On Geekbench 4, which measures overall performance, the 13-inch MacBook Pro scored 7,053. That's above the ultraportable category average of 6,618, but below the mark posted by the $1,099 Dell XPS 13 with a 7th-generation Core i5 processor (7,287). Powered by 7th-generation Core i7 chips, the $1,300 HP Spectre x360 (8,147) and $1,200 Lenovo Yoga 910 (8,102) also outpaced the MacBook Pro.

The 13-inch MacBook Pro should have no problem crunching numbers, but again it fell behind 7th-gen Core-powered Windows notebooks. It took the Apple notebook 4 minutes and 39 seconds to match 20,000 names and addresses. That beats the 6:24 average but is more than 30 seconds slower than the XPS 13 and a good minute behind the Spectre x360 and Yoga 910.MacBook Pro 13-inch

The new MacBook Pro does smoke the competition when it comes to its flash storage. It transfered about 5GB worth of files in just 10 seconds, which translates to 508.9 megabytes per second.

Graphics: Iris is Pretty Solid

Apple opted for Iris 540 graphics on the 13-inch MacBook Pro, which is backed by 64MB of eDRAM, which is supposed to accelerate both graphics and processor workloads. It delivered mixed results on our tests.

Apple MacBook Pro 13-inch

You can certainly game on this notebook, as we saw during a playthrough of the Dirt 3 racing game. At full HD resolution at medium settings, the MacBook Pro notched an average of 35 frames per second, which is perfectly playable. That's higher than the Dell XPS 13's 28 fps at the same settings and the 25 fps category average. However, the Core i7-powered HP Spectre x360 (40 fps) and Yoga 910 (50 fps) both scored higher.

On the Cinebench OpenGL graphics rendering test, which simulates a car chase scene, the MacBook Pro achieved a decent 35.69 fps, but both the Dell XPS 13 (42.62 fps) and Spectre x360 (43.8 fps) scored higher.

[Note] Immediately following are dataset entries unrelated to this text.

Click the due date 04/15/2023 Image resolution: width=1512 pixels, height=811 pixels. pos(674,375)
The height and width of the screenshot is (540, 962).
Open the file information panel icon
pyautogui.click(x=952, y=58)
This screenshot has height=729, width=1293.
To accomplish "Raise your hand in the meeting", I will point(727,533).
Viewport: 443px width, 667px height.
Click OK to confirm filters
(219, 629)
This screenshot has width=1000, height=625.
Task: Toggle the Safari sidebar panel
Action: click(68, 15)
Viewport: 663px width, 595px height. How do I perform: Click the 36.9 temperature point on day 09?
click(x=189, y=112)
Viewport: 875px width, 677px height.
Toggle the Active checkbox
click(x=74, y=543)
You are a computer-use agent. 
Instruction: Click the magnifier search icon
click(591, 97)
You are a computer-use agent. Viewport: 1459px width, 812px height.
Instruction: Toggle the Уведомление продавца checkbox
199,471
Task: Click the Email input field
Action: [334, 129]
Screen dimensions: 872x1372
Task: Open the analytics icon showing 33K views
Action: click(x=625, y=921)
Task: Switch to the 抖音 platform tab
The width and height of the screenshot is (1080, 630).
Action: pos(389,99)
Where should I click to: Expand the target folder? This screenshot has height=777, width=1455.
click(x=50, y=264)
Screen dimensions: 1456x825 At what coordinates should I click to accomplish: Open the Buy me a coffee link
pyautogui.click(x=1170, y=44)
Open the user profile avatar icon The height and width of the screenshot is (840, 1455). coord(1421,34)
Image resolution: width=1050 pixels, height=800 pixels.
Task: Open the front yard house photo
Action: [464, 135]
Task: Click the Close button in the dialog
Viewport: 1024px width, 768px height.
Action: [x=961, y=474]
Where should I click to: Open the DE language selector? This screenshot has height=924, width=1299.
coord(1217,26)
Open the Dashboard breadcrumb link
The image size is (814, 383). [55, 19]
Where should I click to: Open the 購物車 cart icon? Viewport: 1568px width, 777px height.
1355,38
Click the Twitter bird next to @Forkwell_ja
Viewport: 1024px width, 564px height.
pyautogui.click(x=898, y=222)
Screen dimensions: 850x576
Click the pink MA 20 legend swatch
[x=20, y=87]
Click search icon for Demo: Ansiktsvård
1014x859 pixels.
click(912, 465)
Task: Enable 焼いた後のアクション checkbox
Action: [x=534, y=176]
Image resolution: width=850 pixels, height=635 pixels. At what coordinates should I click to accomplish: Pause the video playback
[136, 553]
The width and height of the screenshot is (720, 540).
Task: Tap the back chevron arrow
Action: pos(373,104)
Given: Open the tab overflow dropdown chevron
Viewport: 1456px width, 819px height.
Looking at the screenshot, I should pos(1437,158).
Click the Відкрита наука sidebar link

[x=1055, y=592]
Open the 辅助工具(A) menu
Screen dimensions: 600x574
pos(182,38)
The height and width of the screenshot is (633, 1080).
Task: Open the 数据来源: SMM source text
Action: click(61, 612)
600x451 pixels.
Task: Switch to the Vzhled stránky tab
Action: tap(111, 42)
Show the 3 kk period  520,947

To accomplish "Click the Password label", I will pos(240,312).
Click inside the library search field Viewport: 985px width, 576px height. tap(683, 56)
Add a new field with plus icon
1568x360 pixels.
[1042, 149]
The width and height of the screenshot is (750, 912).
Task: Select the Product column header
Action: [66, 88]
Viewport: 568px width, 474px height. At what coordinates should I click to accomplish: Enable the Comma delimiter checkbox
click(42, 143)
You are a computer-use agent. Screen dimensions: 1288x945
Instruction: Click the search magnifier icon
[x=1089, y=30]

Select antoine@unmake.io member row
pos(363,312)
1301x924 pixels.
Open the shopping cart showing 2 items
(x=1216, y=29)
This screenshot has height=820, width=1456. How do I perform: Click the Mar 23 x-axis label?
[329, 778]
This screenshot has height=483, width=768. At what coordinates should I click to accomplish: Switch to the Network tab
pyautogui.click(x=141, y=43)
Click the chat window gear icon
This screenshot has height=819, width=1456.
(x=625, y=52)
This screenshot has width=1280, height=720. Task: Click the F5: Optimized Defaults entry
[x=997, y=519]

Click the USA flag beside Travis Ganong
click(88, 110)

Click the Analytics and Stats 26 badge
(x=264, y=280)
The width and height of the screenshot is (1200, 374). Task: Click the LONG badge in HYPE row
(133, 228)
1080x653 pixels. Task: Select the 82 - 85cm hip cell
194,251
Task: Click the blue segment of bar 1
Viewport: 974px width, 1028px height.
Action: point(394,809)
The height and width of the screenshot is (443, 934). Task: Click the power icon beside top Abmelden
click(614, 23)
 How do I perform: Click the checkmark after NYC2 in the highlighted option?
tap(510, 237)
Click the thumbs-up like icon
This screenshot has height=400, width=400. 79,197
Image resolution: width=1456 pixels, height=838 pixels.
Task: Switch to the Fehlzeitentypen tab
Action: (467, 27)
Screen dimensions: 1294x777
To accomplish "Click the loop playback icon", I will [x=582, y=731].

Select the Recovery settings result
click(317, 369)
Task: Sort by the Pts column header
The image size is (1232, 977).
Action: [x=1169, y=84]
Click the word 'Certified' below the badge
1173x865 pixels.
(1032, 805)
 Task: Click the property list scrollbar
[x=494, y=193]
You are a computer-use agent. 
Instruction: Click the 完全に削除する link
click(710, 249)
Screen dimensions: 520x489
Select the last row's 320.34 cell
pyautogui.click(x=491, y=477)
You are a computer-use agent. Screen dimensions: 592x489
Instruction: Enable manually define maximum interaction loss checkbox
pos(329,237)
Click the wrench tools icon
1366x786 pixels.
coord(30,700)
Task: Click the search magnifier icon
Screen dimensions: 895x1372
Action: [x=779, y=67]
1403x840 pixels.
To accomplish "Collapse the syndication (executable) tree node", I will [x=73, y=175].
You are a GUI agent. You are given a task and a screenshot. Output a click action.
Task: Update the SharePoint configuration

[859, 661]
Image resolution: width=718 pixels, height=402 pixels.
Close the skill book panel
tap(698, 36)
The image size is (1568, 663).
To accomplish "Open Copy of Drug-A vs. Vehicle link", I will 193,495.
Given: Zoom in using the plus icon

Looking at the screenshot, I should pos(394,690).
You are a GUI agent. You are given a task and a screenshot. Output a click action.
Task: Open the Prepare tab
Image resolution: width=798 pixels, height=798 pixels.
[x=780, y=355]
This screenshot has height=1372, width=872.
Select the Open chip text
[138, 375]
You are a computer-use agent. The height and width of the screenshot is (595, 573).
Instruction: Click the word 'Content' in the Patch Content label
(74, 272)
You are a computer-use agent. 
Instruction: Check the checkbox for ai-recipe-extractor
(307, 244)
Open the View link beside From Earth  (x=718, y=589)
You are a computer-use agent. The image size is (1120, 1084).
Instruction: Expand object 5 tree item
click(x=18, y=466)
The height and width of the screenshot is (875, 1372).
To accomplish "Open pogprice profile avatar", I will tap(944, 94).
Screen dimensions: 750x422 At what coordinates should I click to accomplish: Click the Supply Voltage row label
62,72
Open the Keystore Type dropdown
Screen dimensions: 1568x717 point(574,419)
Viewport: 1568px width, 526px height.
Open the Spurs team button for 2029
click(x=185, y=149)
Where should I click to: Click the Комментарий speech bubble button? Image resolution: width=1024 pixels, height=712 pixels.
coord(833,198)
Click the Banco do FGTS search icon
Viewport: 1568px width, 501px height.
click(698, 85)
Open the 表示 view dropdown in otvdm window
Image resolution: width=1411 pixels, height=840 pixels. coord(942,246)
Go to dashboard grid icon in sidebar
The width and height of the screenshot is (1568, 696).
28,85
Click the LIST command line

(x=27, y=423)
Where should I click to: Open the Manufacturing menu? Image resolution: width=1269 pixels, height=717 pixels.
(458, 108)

Battery Life: Superb Endurance

Apple rates the 54.5 watt-hour battery in the 13-inch MacBook Pro for 10 hours of web surfing time, and that's roughly what it gets in real life. On the Laptop Mag web surfing test, in which we set the screen at 100 nits of brightness and surf the web over Wi-Fi, the MacBook Pro lasted a strong 9 hours and 50 minutes. That beats the ultraportable laptop average of 7:58, but it's less than the 2015 MacBook Pro we reviewed (12:04), as well as the HP Spectre x360 (10:06), Yoga 910 (10:36) and Dell XPS 13.

MacBook Pro 13-inch

Heat: A Quiet Partner

The 13-inch MacBook Pro runs cool in some spots and warm in others, but the fan kept things quiet during our testing. After streaming full-screen video for 15 minutes, the touchpad registered just 85 degrees, which is well below our 95-degree comfort threshold. However, both the keyboard and the bottom of the notebook reached 98 degrees. It was noticeable but not uncomfortable.

Software: Siri inside, No bloat

One of the benefits of opting for a Mac is that you don't have to worry about unwanted third-party software taking up storage space. It's really all about a pure macOS Sierra experience, which gives you Siri on the Mac for the first time. There's also an Optimized Storage feature that can help free up space when you need it, support for Apple Pay purchases online and an improved Photos app that automatically curates images into ready-made collections called Memories.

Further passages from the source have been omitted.